Examples of Ways to Improve Revenue Metrics
- Customer Life Time Value and LTNV
Increase virality, ARPU, or user life time. Customer life time can be lengthened by good user experience, brand loyalty, new features, new missions, introducing internal economy (i.e. google apps, Eve Online, Amazon Affiliates), create some setbacks, and new content. - ARPU
Sell more things (i.e. what are people willing to pay for?). Wider range of pricing. Renting. Internal economy (allow users to buy, sell, exchange i.e. apple takes 30% of app revenue.). Adding new revenue streams such as advertising, product placement, and deals (those surveys you know?). - ARPPU
Try increasing the price until it reaches market price. Careful not to hurt repeat buying by setting the price too high.
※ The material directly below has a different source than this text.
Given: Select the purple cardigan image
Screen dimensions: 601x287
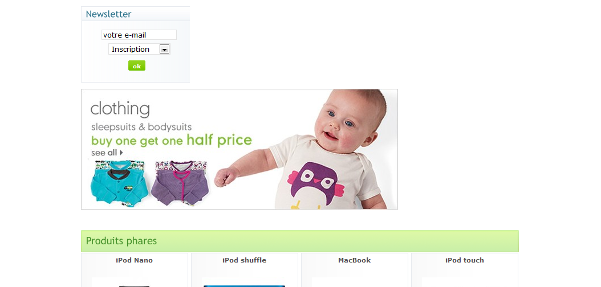Looking at the screenshot, I should click(180, 183).
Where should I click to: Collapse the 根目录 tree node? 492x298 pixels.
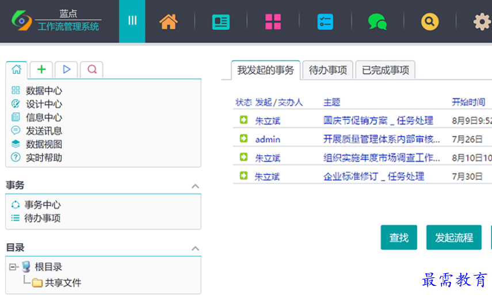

Introduce luxury goods and features. Sell addons. Even apple sells headphones and cases. There's no shame in it, unless you're like Ryanair. That's just evil. - % Paying
More touch points for payment. More payment options. Better features or goods worth buying. Increase scarcity i.e. have a limited time deal. Reduce price. Add freebies for purchasing. Incentivise first time buyers. Give away free redeemable coupons (get them familiar with buying process). Ask for payment information up front (i.e. Apple's App Store). Restrict features (i.e. Rdio limits plays per month). Give free a trial and optimise it (i.e. test trial length, features accessible, etc.). Change what's included in packages (i.e. Spotify mobile app only available for paying users).
Conclusion
That's my comprehensive guide on the metrics that you'll need to know and work with at a lean startup. Feel free to share and distribute this. I'm open to feedback and comments as well.